Proteasome assembly chaperone translation upon stress requires Ede1 phase separation at the plasma membrane

Thomas D Williams; Aurellia Winaya; Ifeoluwapo Joshua; Adrien Rousseau

doi:10.1016/j.isci.2023.108732

Proteasome assembly chaperone translation upon stress requires Ede1 phase separation at the plasma membrane

iScience. 2023 Dec 14;27(1):108732. doi: 10.1016/j.isci.2023.108732. eCollection 2024 Jan 19.

Authors

Thomas D Williams¹, Aurellia Winaya¹, Ifeoluwapo Joshua¹, Adrien Rousseau¹

Affiliation

¹ MRC-PPU, School of Life Sciences, University of Dundee, Dow Street, Dundee DD5 1EH, UK.

Abstract

Proteome adaptation is key to cells surviving stresses. Increased translation of proteasome assembly chaperones (PACs) is critical for increasing proteasome assembly and cell degradative capacity. The endocytic protein Ede1 recruits PAC mRNA to cortical actin patches in Saccharomyces cerevisiae for translation upon stress. We show, through genetic and pharmacological studies, that this is mediated by the capacity of Ede1 to phase separate. PAC expression is maintained when we exchange the phase separating domains from Ede1 for those of unrelated proteins.

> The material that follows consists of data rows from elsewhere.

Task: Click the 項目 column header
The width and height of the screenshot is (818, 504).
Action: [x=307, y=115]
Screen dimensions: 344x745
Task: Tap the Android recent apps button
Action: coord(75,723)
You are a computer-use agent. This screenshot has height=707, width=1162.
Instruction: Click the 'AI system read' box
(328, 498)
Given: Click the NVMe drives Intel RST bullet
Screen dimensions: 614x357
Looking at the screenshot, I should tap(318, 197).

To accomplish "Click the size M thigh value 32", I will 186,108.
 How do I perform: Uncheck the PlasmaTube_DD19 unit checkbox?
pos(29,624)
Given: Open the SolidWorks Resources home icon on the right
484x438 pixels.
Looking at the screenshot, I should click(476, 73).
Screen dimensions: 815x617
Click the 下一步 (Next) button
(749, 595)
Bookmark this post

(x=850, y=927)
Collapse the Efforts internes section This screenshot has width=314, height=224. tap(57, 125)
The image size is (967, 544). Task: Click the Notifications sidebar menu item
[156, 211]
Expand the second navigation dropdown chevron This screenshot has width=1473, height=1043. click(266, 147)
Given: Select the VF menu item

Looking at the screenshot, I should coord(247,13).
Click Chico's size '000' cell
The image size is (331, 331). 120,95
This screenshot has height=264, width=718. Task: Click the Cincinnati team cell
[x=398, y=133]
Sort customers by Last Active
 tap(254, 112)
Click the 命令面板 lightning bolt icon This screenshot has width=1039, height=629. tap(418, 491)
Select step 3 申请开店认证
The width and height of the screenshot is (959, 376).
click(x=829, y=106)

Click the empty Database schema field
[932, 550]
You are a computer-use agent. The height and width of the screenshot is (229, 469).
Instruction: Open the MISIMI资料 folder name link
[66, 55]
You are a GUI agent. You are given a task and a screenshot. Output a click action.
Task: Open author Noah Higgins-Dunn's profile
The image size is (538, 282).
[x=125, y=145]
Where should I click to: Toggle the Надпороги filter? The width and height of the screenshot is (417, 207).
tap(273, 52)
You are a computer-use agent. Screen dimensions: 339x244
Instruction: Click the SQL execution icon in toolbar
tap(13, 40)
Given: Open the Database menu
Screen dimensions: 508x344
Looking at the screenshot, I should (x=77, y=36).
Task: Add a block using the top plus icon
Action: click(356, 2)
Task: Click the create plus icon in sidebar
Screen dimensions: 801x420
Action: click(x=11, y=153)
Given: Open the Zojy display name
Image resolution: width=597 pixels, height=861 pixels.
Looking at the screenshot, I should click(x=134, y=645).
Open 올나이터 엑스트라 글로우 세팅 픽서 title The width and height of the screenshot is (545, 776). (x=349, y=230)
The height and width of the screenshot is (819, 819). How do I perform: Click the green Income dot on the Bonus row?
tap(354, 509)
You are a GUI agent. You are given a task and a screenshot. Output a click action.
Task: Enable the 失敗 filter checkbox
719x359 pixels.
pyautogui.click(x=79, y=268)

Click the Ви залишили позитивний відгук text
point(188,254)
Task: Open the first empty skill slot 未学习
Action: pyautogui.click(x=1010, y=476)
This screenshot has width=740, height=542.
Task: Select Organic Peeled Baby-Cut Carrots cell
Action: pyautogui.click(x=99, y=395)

Without these phase separating regions, PAC expression is not induced upon stress, preventing increased proteasome assembly, causing cell death. This work identifies a mechanism underpinning Ede1-mediated increased translation of specific mRNAs at a time when general translation is repressed.

Keywords: Cell biology; Molecular biology.